If empathy is not understanding, it bases therapy on unclear ground. Husserl’s position on empathy is parallel to that of psychodynamics where projections onto others occur in the transference of meaning to the other. If this is true then we never do gain the experiences of others but only of ourselves for we only project what we feel onto them. So, what are these “mirages” that appear to be the direct experiences that we have of each other? Again, empathy seems to have been discussed in most detail so far within psycho-analysis where, it has been described as vicarious introspection or temporarily identifying with another. As a case for analysis and consideration, the current psychoanalytic and psychological assumptions of empathy accept the model that Lipps provided (Grundtatsachen des seelenlebens, The basic facts of mental life, 1883). Freud accepted without question Lipps’ idea that empathy is demonstrated, firstly, in the ability whereby artists can produce an object about events in the world. Secondarily, empathy enables the object to be appreciated and understood by others who “feel into” the work.
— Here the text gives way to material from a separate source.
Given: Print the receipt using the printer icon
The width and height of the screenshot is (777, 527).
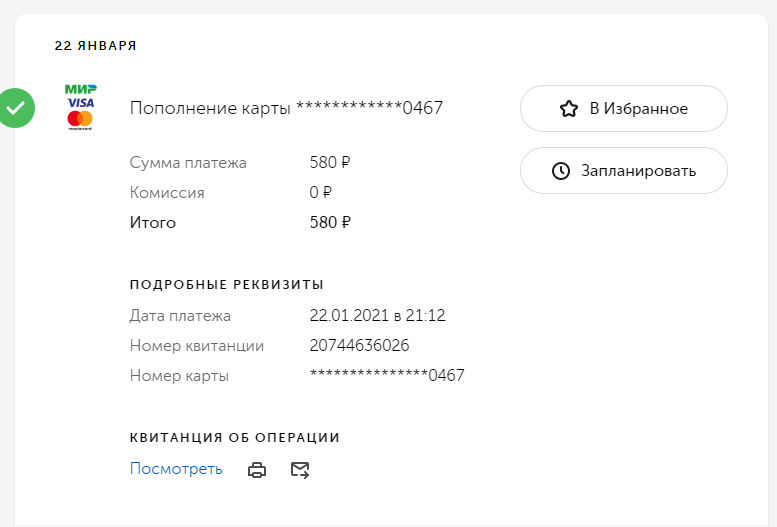Looking at the screenshot, I should (257, 470).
To sum up these discussions, it appears that lacks can occur in a person’s own knowledge of self, other and world. These are presumed to be knowable by therapists and others who make claims about human nature. Making these claims is to engage oneself in a process of becoming more insightful and empathic. However, the degree and amount of insight varies through time, alternating between true and false, and changing in quantity and accuracy as the amount of knowledge a person has about themselves varies as they remember and forget aspects of themselves. Some key questions include: “what makes some people non-empathic and non-insightful?” “How do people come to not know their own experience?” And “how may they undo the self-deception and gain a new truthful clarity? The concepts of defence, the unconscious and self-deception still occupy philosophers, psychologists and therapists. Understanding, insight and empathy are innate fluctuating capacities of human being. But some people appear incapable of them. If practitioners and theorists were more willing to set aside their preconceptions in an open-minded manner, then a greater emphasis on the difficulties of interpreting data would help them to see more of the possible phenomena that are waiting to be seen.
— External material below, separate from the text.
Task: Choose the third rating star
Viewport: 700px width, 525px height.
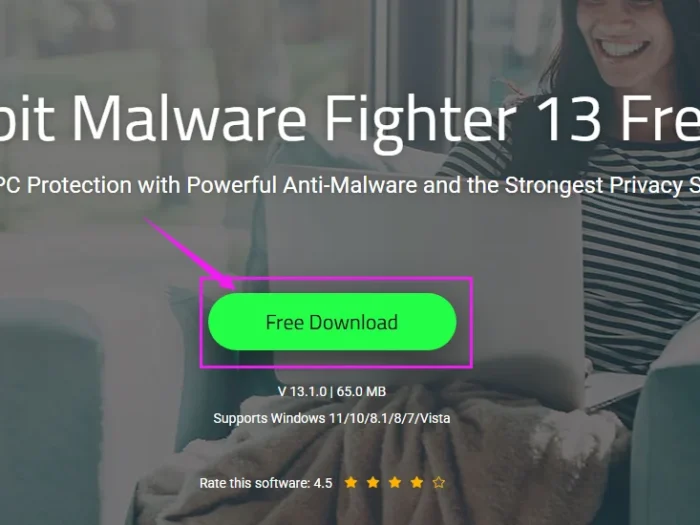Action: pos(395,483)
In conclusion, there is little agreed understanding of the nature of neurosis and classificatory systems such as Psychodynamic Diagnostic Manual or Diagnostic and Statistical Manual of Mental Disorders V, focus on individual pathology, rather than the shared ontological assumptions and consequent interpretations of behaviours, illness-health experiences and beliefs in society. It is no wonder that a profusion of beliefs and therapies appear, many of which are mutually exclusive and opposed. It is hermeneutics that shows how each brand name of therapy has its view of the whole. If hermeneutics is ignored then what exists is ungrounded confusion or claims about material facts.